Exercise directions: From the records, pick out and copy each line containing "ejecución".
== Data
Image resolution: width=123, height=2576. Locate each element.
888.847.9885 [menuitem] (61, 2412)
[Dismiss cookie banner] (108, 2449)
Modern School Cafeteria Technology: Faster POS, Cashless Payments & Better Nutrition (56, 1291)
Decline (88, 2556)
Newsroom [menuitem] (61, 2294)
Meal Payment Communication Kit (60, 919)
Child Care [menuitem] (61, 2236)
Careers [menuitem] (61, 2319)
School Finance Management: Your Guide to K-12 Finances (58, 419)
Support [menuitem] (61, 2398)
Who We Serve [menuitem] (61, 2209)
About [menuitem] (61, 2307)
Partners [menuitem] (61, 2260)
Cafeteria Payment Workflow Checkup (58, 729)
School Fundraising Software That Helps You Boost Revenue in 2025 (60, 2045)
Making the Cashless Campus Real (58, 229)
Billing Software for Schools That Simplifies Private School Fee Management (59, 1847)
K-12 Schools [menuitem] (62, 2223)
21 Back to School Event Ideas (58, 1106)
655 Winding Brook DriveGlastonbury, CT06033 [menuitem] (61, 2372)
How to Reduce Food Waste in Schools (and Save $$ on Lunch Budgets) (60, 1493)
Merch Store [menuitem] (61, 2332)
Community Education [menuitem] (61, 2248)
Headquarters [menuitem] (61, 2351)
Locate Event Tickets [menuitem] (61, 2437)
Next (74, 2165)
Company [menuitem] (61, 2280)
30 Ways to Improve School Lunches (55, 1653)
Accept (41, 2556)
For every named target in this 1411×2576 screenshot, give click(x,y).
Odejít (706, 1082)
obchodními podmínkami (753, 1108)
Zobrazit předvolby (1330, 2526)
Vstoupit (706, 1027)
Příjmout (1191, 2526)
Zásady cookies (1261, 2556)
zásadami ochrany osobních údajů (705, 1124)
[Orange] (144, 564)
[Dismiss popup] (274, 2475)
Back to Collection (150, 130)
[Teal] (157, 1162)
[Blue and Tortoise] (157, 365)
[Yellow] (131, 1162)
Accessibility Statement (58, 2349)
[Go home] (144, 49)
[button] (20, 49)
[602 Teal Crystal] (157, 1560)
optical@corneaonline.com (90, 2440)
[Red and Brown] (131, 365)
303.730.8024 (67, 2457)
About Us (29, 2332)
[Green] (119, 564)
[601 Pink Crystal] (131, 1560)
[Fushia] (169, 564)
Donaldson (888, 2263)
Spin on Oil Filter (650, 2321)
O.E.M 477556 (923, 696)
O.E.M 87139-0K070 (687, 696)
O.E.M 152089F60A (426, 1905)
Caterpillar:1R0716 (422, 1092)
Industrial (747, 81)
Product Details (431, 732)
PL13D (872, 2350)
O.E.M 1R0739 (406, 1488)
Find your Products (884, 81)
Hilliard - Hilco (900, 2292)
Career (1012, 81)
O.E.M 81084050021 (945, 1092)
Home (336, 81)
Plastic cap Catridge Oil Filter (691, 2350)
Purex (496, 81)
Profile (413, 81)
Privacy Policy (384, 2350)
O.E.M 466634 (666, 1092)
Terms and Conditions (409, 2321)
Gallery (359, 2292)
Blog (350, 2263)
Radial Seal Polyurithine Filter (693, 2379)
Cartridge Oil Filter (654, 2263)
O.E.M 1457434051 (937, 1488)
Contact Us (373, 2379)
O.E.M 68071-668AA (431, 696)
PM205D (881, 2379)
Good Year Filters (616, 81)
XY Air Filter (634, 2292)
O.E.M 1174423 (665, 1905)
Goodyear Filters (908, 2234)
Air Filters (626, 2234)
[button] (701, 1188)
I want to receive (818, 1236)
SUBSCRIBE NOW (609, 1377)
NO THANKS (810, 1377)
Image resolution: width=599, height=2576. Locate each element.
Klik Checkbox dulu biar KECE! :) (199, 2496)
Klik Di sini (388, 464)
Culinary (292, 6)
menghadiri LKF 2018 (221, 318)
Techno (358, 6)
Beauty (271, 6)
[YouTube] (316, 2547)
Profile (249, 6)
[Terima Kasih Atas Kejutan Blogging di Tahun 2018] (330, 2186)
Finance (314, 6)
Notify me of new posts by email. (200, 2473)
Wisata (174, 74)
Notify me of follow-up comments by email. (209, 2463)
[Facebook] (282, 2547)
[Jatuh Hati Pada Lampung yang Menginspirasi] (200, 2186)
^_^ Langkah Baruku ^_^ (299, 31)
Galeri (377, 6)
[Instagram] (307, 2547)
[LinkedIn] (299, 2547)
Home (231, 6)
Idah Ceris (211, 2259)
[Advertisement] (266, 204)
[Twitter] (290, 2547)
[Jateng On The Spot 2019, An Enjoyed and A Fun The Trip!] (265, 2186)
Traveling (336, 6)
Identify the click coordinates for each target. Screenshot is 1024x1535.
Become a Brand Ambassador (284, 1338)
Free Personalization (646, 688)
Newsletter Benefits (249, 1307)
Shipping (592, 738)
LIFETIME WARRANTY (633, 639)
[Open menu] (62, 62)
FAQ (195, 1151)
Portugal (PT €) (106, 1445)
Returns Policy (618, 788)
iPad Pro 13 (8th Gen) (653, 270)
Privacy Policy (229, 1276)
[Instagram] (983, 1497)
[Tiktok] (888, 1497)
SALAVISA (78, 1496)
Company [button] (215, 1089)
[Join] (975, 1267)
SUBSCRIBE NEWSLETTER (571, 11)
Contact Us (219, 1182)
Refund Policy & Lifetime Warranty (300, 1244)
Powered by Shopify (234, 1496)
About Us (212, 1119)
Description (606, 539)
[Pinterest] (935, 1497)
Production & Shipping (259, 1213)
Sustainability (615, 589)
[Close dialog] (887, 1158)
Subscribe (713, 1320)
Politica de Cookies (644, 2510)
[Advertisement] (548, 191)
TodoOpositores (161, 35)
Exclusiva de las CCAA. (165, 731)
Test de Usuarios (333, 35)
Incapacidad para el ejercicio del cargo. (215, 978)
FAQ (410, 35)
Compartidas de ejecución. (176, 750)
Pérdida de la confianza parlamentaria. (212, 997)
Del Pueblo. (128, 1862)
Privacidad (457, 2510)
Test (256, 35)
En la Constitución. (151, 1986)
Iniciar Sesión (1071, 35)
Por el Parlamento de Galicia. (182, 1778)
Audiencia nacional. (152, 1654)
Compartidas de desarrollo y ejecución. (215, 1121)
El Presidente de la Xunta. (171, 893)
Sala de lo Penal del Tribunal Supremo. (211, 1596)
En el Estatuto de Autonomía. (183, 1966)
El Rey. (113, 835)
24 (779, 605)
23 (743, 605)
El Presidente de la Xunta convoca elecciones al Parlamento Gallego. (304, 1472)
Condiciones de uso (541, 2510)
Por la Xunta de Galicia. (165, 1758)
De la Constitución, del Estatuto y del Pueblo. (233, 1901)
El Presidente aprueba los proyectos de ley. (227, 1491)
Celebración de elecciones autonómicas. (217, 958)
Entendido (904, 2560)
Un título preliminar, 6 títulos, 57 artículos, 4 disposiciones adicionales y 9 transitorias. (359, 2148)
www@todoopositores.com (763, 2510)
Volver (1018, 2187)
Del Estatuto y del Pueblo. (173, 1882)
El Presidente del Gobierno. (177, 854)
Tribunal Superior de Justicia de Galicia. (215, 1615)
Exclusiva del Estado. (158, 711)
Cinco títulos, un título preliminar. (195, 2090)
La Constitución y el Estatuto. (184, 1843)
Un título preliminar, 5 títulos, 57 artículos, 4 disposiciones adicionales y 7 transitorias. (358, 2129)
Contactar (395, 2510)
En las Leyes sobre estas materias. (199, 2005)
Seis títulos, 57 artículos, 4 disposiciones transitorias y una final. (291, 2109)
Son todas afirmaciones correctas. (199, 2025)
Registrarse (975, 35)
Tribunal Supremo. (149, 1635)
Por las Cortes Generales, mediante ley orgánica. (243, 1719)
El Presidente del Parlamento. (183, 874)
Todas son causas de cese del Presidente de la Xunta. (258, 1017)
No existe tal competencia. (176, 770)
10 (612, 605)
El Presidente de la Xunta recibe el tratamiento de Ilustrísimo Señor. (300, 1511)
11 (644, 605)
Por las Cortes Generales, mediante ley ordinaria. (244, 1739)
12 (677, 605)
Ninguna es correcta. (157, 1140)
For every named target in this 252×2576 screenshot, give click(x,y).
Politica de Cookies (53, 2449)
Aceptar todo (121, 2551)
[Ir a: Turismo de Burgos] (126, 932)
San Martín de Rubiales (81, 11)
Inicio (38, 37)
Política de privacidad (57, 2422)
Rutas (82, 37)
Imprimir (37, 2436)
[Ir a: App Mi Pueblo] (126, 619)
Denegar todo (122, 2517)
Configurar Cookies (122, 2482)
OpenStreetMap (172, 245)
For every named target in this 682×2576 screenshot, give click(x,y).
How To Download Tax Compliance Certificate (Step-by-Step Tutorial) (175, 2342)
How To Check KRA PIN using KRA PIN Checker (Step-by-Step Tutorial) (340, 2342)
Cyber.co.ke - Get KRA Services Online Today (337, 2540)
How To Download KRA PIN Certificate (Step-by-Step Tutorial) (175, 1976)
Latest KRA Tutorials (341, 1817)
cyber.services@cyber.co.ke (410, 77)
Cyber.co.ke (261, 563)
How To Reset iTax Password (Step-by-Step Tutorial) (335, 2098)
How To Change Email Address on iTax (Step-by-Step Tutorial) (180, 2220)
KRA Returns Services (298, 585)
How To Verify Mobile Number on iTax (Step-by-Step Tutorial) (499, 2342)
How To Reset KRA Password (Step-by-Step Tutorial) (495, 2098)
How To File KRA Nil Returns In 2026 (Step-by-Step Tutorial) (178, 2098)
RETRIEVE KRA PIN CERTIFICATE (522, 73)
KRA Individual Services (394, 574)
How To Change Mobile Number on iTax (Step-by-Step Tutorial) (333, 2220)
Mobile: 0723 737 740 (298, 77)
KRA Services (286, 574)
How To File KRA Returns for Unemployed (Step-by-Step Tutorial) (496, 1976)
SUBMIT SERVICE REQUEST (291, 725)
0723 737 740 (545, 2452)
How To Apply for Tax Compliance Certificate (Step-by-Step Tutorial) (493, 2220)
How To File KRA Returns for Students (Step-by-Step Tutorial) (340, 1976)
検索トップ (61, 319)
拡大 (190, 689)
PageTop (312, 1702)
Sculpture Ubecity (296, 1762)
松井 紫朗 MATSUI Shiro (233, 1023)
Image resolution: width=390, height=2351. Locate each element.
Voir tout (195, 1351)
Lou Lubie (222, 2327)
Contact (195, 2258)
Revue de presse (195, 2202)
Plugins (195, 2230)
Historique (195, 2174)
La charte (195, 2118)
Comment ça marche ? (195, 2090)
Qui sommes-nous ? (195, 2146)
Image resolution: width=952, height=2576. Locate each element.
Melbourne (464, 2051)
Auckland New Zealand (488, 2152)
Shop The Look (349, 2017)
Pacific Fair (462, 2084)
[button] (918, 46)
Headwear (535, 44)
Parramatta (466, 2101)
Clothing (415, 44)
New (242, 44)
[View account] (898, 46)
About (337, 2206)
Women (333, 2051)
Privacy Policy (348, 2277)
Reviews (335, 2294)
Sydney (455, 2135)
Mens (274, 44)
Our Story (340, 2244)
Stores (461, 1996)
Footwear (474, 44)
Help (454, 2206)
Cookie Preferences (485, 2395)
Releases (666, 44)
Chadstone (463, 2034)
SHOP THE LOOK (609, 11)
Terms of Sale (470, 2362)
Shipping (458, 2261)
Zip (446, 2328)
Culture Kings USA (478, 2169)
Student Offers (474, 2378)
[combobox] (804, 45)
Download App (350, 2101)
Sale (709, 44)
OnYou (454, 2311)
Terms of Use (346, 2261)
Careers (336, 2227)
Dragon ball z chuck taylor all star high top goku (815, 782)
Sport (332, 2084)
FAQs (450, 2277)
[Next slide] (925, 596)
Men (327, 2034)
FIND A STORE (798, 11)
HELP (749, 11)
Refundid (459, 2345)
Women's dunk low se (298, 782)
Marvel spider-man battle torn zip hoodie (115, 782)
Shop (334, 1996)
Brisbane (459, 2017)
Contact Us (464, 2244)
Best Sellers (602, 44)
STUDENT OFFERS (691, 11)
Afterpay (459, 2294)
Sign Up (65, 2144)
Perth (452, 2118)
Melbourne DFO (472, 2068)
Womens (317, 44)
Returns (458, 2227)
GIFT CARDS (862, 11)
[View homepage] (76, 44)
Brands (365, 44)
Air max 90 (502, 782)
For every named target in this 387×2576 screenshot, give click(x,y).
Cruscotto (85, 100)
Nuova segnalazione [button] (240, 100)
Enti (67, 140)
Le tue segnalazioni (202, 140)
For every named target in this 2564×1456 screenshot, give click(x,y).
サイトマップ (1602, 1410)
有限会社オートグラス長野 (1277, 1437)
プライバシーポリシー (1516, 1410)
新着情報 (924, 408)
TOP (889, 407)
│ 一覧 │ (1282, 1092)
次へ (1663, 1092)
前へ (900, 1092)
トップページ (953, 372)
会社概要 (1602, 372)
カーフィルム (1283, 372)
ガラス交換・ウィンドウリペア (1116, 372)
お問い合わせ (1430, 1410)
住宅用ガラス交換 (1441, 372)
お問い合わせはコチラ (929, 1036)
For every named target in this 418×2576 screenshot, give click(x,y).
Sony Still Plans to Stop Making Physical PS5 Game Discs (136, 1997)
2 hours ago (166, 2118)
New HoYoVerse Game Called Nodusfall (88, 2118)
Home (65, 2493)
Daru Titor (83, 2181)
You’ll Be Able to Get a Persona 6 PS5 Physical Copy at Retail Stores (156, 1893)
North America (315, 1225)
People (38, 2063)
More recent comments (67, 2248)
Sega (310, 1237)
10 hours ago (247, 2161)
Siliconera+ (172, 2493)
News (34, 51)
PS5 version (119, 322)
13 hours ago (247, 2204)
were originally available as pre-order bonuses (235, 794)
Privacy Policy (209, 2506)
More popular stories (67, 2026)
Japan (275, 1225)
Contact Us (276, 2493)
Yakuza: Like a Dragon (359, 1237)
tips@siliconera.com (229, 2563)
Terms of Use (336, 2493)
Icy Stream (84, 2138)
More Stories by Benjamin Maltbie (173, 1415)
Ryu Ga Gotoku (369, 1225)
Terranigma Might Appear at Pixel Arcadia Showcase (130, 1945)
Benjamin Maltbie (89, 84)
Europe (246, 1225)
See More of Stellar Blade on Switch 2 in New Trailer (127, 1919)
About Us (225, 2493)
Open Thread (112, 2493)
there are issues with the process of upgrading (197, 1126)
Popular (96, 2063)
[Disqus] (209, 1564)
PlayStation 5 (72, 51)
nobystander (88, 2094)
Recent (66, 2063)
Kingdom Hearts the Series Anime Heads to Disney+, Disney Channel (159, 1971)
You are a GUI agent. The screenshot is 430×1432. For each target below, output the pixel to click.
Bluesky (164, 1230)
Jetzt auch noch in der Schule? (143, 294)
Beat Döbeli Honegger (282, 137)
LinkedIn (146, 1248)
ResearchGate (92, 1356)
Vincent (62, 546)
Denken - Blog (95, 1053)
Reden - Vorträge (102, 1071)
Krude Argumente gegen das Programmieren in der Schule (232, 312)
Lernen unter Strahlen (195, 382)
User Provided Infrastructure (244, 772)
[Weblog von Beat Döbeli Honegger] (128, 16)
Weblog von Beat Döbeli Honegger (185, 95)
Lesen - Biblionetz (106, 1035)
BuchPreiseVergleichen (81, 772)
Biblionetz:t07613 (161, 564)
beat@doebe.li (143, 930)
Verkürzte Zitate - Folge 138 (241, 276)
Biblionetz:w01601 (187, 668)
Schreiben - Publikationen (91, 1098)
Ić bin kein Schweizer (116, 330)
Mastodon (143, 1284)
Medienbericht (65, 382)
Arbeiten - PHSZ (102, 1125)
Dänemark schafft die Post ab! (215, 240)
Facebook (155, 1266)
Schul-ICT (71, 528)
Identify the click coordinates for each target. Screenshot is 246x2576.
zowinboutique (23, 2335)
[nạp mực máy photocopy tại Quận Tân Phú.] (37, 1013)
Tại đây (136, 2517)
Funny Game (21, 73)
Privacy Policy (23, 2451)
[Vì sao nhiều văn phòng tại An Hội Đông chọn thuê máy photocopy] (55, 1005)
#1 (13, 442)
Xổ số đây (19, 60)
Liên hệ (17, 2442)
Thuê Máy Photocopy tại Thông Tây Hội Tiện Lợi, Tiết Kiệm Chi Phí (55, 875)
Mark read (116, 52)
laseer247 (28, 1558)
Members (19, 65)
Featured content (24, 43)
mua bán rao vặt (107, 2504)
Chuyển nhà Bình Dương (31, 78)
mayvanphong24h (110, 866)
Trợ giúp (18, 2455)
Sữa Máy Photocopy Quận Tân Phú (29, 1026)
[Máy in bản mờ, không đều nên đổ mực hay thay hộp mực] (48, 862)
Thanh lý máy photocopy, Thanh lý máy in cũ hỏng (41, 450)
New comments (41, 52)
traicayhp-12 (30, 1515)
====
Solution to the exercise:
Compartidas de ejecución. (176, 750)
Compartidas de desarrollo y ejecución. (215, 1121)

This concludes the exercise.